From 3bf5181687766960dc4e39bedcf0ba70cb77ff61 Mon Sep 17 00:00:00 2001
From: Heiko J Schick <heiko.schick@huawei.com>
Date: Tue, 30 Aug 2022 09:56:27 +0200
Subject: [PATCH] Initial commit

---
 TTS.py | 59 ++++++++++++++++++++++++++++++++++++++++++++++++++++++++++
 1 file changed, 59 insertions(+)
 create mode 100644 TTS.py
diff --git a/TTS.py b/TTS.py
new file mode 100644
index 0000000..632c6a4
--- /dev/null
+++ b/TTS.py
@@ -0,0 +1,59 @@
+# rm test.wav; python TTS.py; play test.wav
+
+# Sources:
+# — https://github.com/AI-Guru/arxiv-reader
+# — https://huggingface.co/facebook/fastspeech2-en-ljspeech
+
+from fairseq.checkpoint_utils import load_model_ensemble_and_task_from_hf_hub
+from fairseq.models.text_to_speech.hub_interface import TTSHubInterface
+import scipy
+import numpy as np
+import IPython.display as ipd
+import re
+
+
+models, cfg, task = load_model_ensemble_and_task_from_hf_hub(
+    "facebook/fastspeech2-en-ljspeech",
+    arg_overrides={"vocoder": "hifigan", "fp16": False}
+)
+
+TTSHubInterface.update_cfg_with_data_cfg(cfg, task.data_cfg)

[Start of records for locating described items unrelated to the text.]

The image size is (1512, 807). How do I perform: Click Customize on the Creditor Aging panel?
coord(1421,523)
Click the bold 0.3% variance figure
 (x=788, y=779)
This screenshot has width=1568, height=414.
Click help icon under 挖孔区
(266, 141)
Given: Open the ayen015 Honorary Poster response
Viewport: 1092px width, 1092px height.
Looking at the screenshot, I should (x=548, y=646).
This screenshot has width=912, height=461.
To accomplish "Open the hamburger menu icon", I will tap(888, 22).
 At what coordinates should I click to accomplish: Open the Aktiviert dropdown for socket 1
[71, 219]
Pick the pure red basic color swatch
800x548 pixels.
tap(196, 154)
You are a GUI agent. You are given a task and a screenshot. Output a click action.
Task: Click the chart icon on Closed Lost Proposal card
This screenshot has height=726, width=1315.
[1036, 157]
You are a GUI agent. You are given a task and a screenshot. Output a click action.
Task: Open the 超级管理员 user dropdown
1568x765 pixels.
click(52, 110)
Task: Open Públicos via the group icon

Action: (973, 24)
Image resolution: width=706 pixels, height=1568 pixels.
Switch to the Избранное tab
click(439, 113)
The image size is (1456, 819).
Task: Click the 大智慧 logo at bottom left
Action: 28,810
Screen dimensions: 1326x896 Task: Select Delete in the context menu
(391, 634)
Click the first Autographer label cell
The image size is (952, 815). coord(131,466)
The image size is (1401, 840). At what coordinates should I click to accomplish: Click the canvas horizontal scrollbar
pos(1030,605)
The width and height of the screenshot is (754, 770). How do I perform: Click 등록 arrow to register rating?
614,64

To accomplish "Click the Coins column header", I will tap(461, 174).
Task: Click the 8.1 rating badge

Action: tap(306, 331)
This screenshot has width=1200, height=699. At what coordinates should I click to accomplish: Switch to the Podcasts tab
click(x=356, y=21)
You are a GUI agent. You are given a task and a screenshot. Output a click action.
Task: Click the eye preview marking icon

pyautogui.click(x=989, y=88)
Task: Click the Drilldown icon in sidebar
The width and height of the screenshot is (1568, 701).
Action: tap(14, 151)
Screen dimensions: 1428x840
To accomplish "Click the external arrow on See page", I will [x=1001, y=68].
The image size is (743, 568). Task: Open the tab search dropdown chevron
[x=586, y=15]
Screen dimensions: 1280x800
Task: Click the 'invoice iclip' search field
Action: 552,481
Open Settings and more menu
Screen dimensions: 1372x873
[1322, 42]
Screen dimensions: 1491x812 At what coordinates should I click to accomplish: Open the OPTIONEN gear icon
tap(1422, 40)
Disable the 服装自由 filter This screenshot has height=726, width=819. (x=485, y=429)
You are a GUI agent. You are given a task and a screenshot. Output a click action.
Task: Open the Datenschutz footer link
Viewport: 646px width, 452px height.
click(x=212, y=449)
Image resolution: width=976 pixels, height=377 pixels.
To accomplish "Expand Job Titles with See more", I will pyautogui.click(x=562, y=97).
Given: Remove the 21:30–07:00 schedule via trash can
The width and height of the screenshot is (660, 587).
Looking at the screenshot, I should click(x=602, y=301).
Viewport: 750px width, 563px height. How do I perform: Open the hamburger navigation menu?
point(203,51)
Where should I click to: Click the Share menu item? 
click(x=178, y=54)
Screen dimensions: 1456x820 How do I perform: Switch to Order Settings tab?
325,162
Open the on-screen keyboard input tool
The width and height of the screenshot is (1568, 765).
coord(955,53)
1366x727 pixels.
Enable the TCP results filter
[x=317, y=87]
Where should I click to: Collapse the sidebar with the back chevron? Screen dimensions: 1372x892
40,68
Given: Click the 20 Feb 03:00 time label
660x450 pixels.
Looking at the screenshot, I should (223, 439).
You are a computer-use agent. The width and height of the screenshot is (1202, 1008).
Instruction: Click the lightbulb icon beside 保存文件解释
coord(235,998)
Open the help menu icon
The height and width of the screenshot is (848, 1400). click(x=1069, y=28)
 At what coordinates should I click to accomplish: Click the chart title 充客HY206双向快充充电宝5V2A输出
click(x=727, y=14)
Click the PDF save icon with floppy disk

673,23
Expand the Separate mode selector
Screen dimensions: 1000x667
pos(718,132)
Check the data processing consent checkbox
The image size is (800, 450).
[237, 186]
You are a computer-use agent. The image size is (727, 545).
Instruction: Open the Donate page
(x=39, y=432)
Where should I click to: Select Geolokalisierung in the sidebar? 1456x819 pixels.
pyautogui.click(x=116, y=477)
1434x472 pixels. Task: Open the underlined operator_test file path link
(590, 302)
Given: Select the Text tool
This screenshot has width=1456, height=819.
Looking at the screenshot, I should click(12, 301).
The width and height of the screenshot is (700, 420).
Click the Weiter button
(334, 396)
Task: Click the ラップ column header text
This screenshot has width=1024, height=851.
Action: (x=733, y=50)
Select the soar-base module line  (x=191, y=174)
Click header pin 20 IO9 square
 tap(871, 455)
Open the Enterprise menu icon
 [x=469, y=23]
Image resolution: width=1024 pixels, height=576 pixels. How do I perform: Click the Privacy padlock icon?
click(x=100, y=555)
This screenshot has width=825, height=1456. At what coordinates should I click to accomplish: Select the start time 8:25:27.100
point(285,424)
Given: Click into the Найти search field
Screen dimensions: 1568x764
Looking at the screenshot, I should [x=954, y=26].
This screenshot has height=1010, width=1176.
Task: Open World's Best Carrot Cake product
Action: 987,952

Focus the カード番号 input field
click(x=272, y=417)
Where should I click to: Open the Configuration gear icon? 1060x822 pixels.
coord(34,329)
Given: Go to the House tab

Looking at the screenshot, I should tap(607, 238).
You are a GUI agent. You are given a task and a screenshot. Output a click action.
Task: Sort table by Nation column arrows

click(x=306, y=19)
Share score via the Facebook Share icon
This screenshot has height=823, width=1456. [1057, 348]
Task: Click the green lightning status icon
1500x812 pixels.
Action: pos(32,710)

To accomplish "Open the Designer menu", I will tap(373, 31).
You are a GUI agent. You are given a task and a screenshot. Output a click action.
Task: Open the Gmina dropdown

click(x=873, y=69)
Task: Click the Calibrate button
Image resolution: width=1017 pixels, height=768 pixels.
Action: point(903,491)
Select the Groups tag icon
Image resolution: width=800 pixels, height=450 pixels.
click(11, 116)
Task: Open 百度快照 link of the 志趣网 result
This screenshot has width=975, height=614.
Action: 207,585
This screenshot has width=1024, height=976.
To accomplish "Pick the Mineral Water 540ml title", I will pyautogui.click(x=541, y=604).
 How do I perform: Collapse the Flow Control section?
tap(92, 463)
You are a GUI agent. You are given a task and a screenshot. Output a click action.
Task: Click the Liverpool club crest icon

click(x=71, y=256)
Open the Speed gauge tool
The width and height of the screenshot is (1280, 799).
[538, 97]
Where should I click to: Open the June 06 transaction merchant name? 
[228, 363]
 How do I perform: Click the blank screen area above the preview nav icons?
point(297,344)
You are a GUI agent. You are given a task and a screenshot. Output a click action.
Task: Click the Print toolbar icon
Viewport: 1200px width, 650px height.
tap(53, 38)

+generator = task.build_generator(models, cfg)
+
+full_wave_file = []
+rate = 44100
+sentences = []
+
+# Read input file
+with open(f"input.txt", "r") as f:
+    lines = f.readlines()
+
+# Convert to sentences
+for line in lines:
+    line = line.replace("-", " - ")
+    line = line.replace("—", ". ")
+    line = line.replace(";", ". ")
+    for x in line.split(". "):
+        # print(x)
+        sentences.append(x.strip())
+        # print(sentences)
+        sentences.append("<PAUSE>")
+        # print(sentences)
+
+# Synthesis text
+for text in sentences:
+    if text == "":
+        continue
+
+    if text == "<PAUSE>":
+        full_wave_file.extend(np.zeros(rate))
+        continue
+
+    sample = TTSHubInterface.get_model_input(task, text)
+    wav, rate = TTSHubInterface.get_prediction(task, models[0], generator, sample)
+    
+    wav = wav.numpy()
+    full_wave_file.extend(wav)
+
+full_wave_file = np.array(full_wave_file, dtype=np.float32)
+scipy.io.wavfile.write("test.wav", rate, full_wave_file)